February 27, 2004

Proto FAQ Entry - Why not use an RDF graph with blanks for querying RDF?

A. You can, some people have, it can be useful but is much less expressive than most full RDF query languages.

In RDF, blank notes are treated as existential variables - they indicate the existence of a thing without saying anything about the name of that thing. So it is reasonable to express a query as a graph with bNodes used as if they were wildcards and to define a query operation as something like "find all instances of the query graph which are entailed by the data". Perhaps, your operation might want to the find the union of that set of matching subgraphs rather than return the separate matches, depending on the application.

This can work but it is quite restrictive.

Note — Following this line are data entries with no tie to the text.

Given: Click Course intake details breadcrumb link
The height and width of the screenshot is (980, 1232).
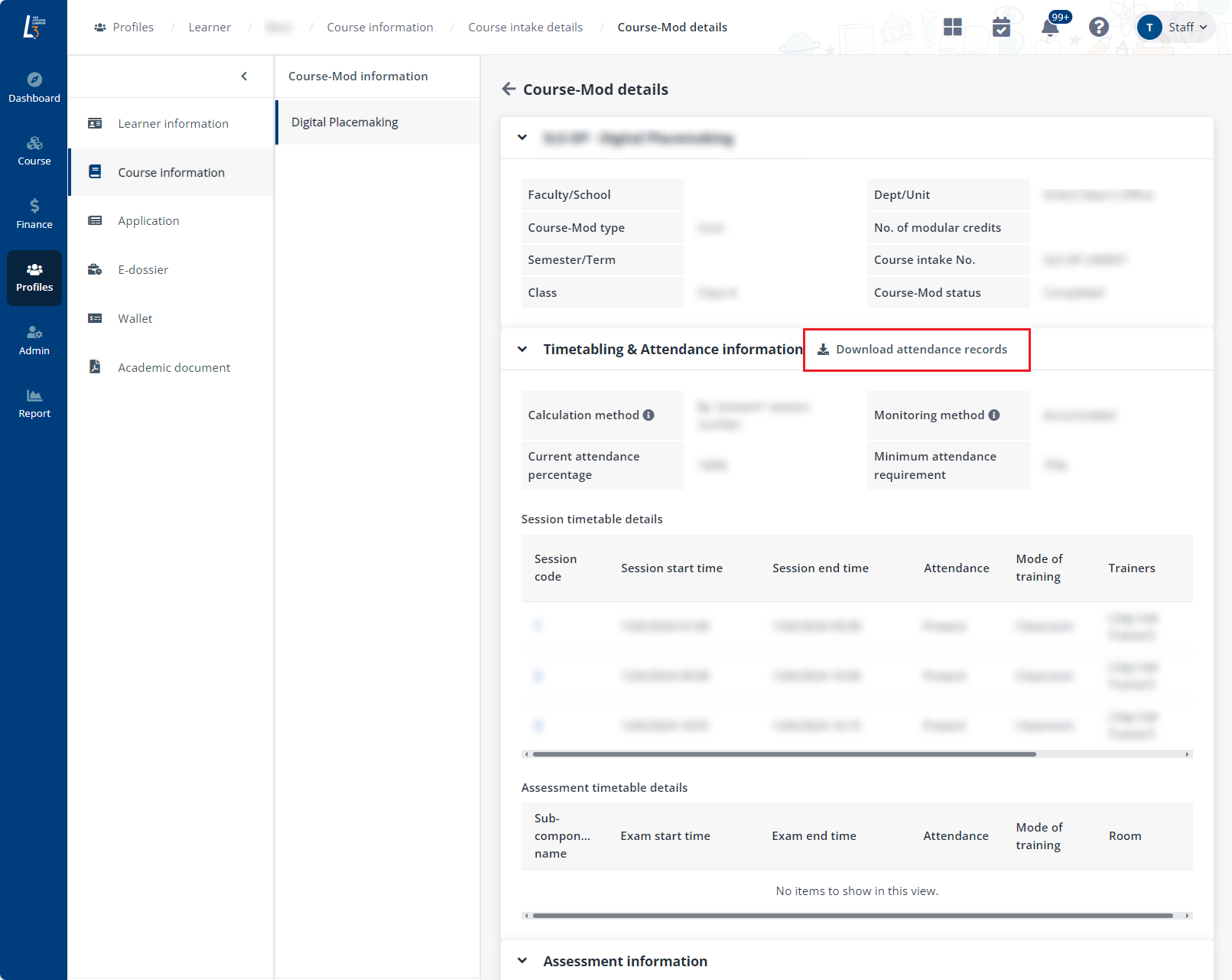Looking at the screenshot, I should 525,28.
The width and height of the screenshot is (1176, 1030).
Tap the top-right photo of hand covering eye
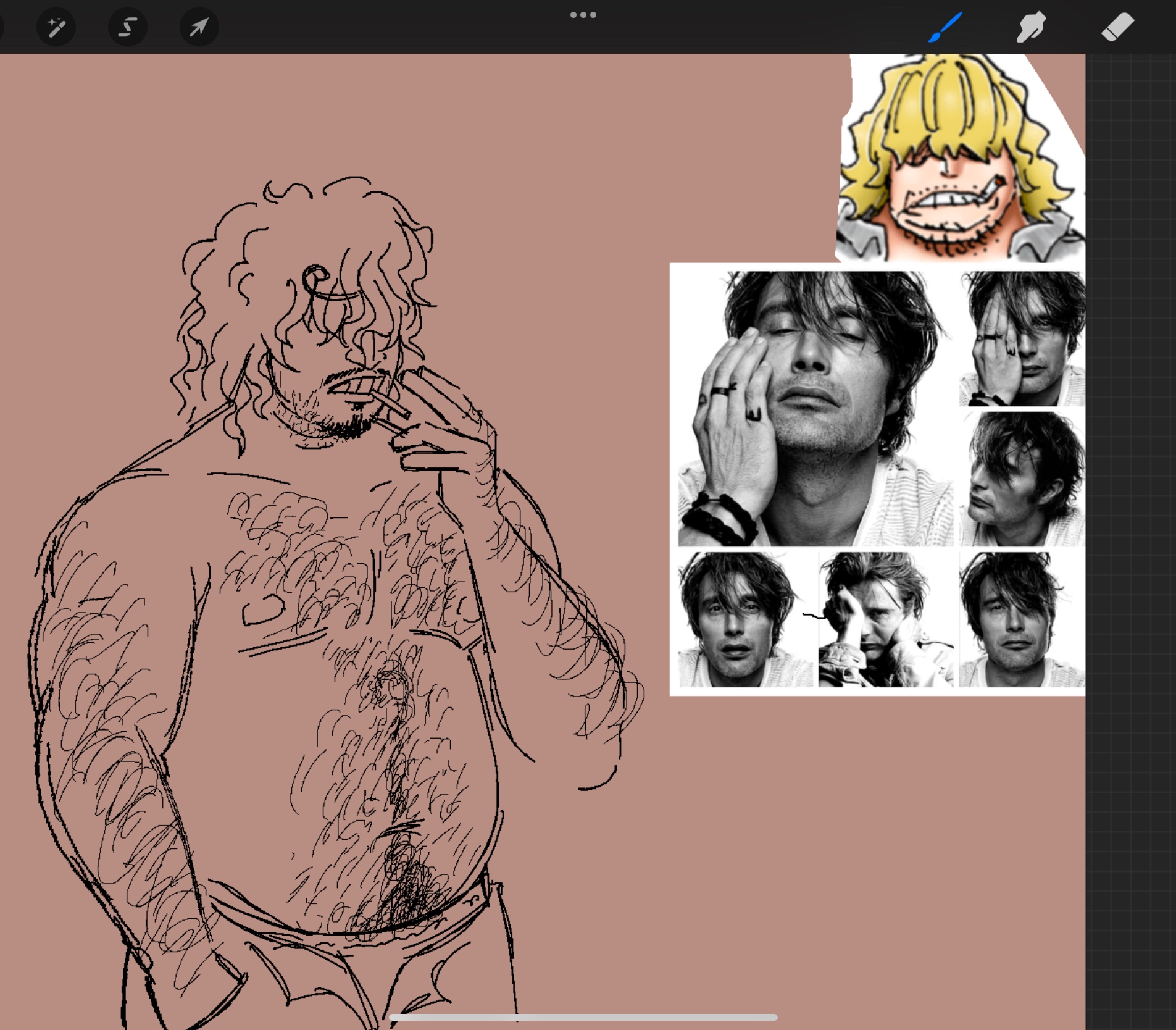click(1022, 338)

First, bNodes can only be used in place of nodes, not in place of properties. This is a big limitation since many queries require matching over properties. Second, you can't express constraints such as string pattern matches or range constraints on the literals to be matched. To get around this, attempts at this "query by example" approach often use metalevel annotations to allow such things to be expressed. For example, see our own experiments this area, RDF-QBE. Once, you start doing this you can use the annotations to identify the query nodes in the first place and not bother using bNodes at all. This is essentially, what the simplest of the Edutella query languages, RDF-QEL-1, does.

Other limitations are the inability to express disjunctive queries this way (RDF is purely conjunctive) and the akwardness of expressing constraints between variables.

Despite these limitations the symmetry of expressing queries, and indeed the resulting matches, directly in RDF rather than indirectly encoded in RDF is appealing and could be appropriate in some applications.

[N.B. This is an early version of a FAQ entry responding to one of the items on the FAQ ideas list. I'm sure others will be able to add more information on this topic and over time the proto-entry might turn into a real entry.]